Hun Sen mencatat bahwa kepemimpinan Kamboja di ASEAN akan berakhir dalam waktu kurang dari 11 bulan. Selama periode ini, keluhnya, Kamboja akan dikritik apapun yang mereka lakukan – atau tidak lakukan – terkait isu Myanmar.
Namun demikian, ia menyatakan optimismenya yang terukur, dengan mengatakan: “Kami tidak akan berhenti (mencoba mencari solusi). Suatu hari nanti akan ada terobosan bagaimana memecahkan masalah ini.”
Ia juga menggunakan pidatonya untuk menolak kritik terhadap gaya mediasinya sebagai “diplomasi koboi”, dengan berpura-pura tidak mengetahui apa arti istilah tersebut: “Beberapa orang mengatakan saya (berlatih) diplomasi koboi.” Hiu! Saya ingin memahami: apa yang Anda maksud dengan diplomasi koboi? Apa itu? (Bisakah) Anda menjelaskannya kepada saya?”

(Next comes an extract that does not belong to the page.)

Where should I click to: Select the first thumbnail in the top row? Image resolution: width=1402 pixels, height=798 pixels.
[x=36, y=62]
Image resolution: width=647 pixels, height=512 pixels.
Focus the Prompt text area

Mengingat pengalamannya memimpin Kamboja setelah jatuhnya Khmer Merah, dan tanpa menyebutkan nama mereka secara eksplisit, Hun Sen mengatakan bahwa meskipun pemerintahannya pada saat itu tidak diterima oleh banyak negara, mereka tidak dapat menghindari berurusan dengan hal-hal yang tidak menguntungkannya.
Hun Sen mengatakan para kritikus tidak boleh meremehkan kemampuan dan visi negara kecil seperti Kamboja.

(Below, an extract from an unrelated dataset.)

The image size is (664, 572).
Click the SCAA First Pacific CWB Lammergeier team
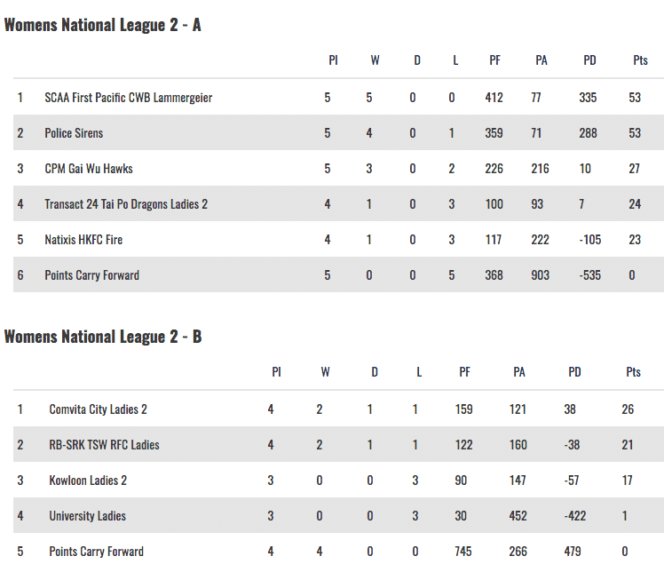click(128, 98)
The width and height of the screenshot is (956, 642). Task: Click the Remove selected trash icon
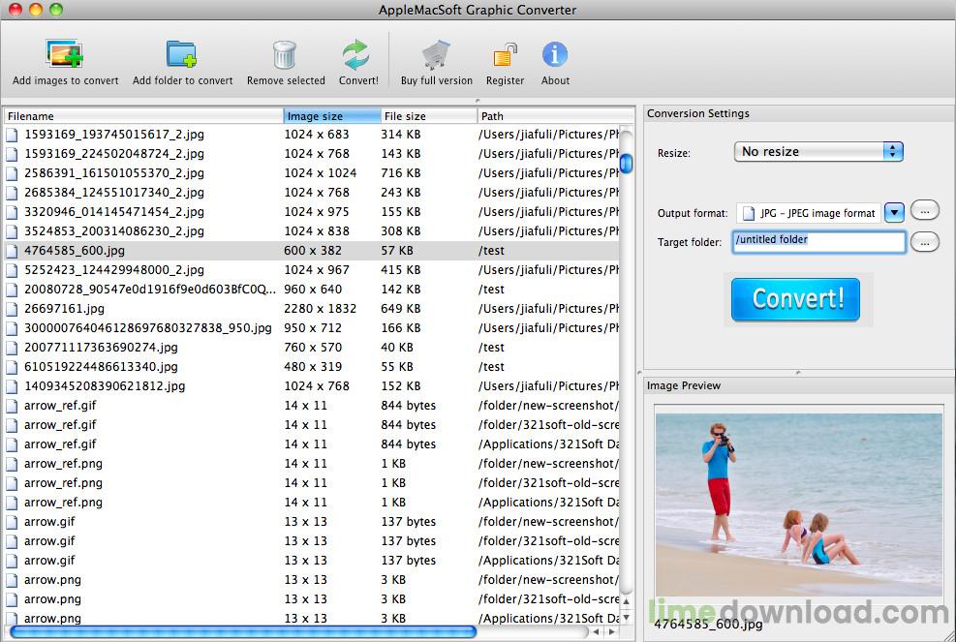285,54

“Jika kita tidak melakukan apa pun, mereka akan mengatakan bahwa ketua ASEAN tidak melakukan apa pun. Mereka ingin kita mengikuti (metode) yang sama, namun ternyata tidak berhasil,” katanya, mengacu pada kritik yang dilontarkan diplomat Singapura Ong Ye Kung dalam perjalanannya ke Myanmar bulan lalu sebagai “tidak ada hal substansial” dalam upaya untuk melakukan hal tersebut. menyelesaikan krisis tersebut.
“Saya akan jelaskan seperti ini: tolong jangan berpikir bahwa visi negara miskin itu lemah. Belum tentu negara kaya mempunyai visi yang cerdas,” lanjut Hun Sen, dengan mengacu pada negara kepulauan asal Ong.
Ia menekankan bahwa bahkan para diplomat PBB pun tidak kebal terhadap kritik, ia menyoroti fakta bahwa utusan khusus PBB untuk Myanmar, Noeleen Heyzer, telah menjadi sasaran reaksi balik di negara tersebut karena komentarnya yang menyarankan pembagian kekuasaan adalah jalan ke depan.
“Kritikus hanya ingin melihat tentara (Myanmar) hancur total,” katanya.
“Apakah ini jalan menuju rekonsiliasi? Saya bertanya: apakah tentara puas? Merekalah yang punya senjata,” ia memperingatkan, seraya menambahkan bahwa permainan zero-sum tidak akan mungkin terjadi.
Thong Mengdavid, peneliti di Pusat Studi Strategis Mekong di Asian Vision Institute, mengatakan masalah Myanmar diperumit oleh besarnya jumlah penduduk di negara itu, yang mana dengan jumlah 55 juta jiwa, berada pada tingkat yang lebih tinggi dibandingkan negara-negara di semenanjung Asia Tenggara.
Bahkan secara internal, katanya, krisis ini berpotensi mempengaruhi dan menggoyahkan kawasan ASEAN, khususnya negara tetangganya Thailand dan Laos, dengan memicu serangkaian krisis kemanusiaan.
“Pertempuran antara tentara Myanmar dan kelompok Pasukan Pertahanan Rakyat (PDF) telah (menyebabkan) perekonomian dan masyarakat Myanmar terpuruk. Hal ini juga menyebabkan krisis kemanusiaan (termasuk) pengungsi, perdagangan manusia, serta kejahatan lainnya seperti penyelundupan senjata dan perdagangan narkoba. Semua ini berdampak pada keamanan dan perekonomian seluruh (wilayah) ASEAN,” kata Mengdavid.
Dia mengatakan bahwa apa yang terjadi di Myanmar adalah masalah internal yang tidak ada alasan bagi Kamboja untuk ikut campur. Namun sebagai anggota dan khususnya sebagai ketua ASEAN, Kamboja tidak akan mau berdiam diri ketika konflik terus meningkat – pertempuran yang menurut mereka dapat berujung pada perang saudara.